Drużyna Fabiańskiego utrzymała się w lidze
West Ham United zapewnił sobie utrzymanie w Premier League, natomiast Manchester United jest już o krok od wywalczenia prawa gry w następnej edycji Ligi Mistrzów. To właśnie pokłosie środowego starcia obu drużyn na Old Trafford, które zakończyło się remisem (1:1).
Fabiański i jego koledzy utrzymali się w Premier League (fot. Reuters)
Po nieudanym meczu z Chelsea, którego stawką był awans do finału Pucharu Anglii, piłkarze Ole Gunnara Solskjaera chcieli jak najszybciej się zrehabilitować. Manchester United miał o co walczyć, ponieważ na finiszu sezonu bije się o awans do fazy grupowej Champions League i jeśli chce się w niej znaleźć, to takie spotkania jak domowe starcie z Młotami po prostu musi wygrywać.
Gospodarze wyszli usposobieni niezwykle ofensywnie, a na boisku oglądaliśmy praktycznie wszystkich liderów drużyny. Był to jasny sygnał, że Łukasza Fabiańskiego będzie czekał bardzo pracowity wieczór.
Tak jak można było się spodziewać, Manchester United od początku przejął kontrolę nad wydarzeniami na boisku i narzucił swoje warunki gry rywalowi. W pole karne Fabiańskiego sunął atak za atakiem, jednak albo polski bramkarz świetnie interweniował, albo miejscowym brakowało nieco szczęścia.
Kiedy wydawało się, że pierwsza połowa zakończy się bezbramkowym remisem, w polu karnym Manchesteru doszło do całkowicie niespodziewanego zdarzenia. Paul Pogba podczas blokowania piłki w murze zasłonił się ręką i sędzia po prostu musiał wskazać na „wapno”. Do wykonania jedenastki podszedł Michail Antonio, który pewnym strzałem pokonała David De Geę.

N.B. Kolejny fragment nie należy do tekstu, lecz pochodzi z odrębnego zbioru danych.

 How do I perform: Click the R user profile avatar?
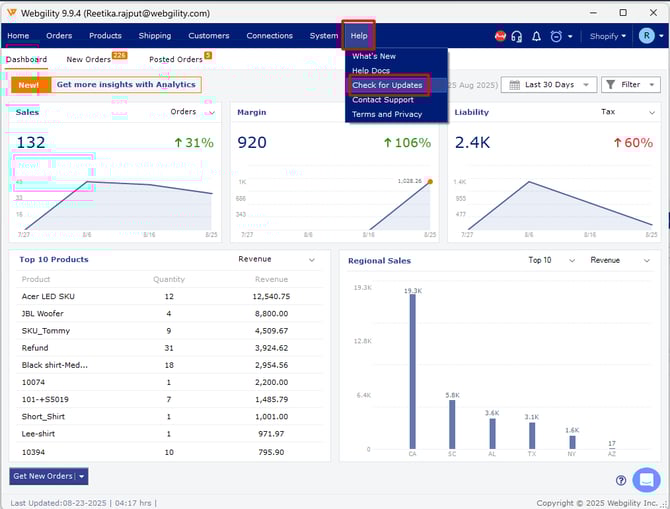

Po przerwie nic w obrazie gry się nie zmieniło. Gospodarze ponownie ruszyli i jak się okazało, tym razem bardzo szybko udało się im zmusić Fabiańskiego do kapitulacji. Manchester United rozegrał kombinacyjną akcję na małej przestrzeni, a kiedy piłkę w polu karnym dostał Mason Greenwood i pozostawiono mu nieco miejsca, to piłka po prostu musiała wpaść do siatki West Hamu.
Podopieczni Solskjaera chcieli za wszelką cenę przechylić szalę na swoją stronę, jednak gości grali bardzo dojrzale w obronie i radzili sobie z atakami rywala.
Wynik zmianie już ostatecznie nie uległ i po końcowym gwizdku piłkarze obu zespołów mogli się cieszyć z wywalczenia punktu. Gościom dał on utrzymanie w Premier League, a gospodarzy przybliżył do gry w następnej edycji Ligi Mistrzów.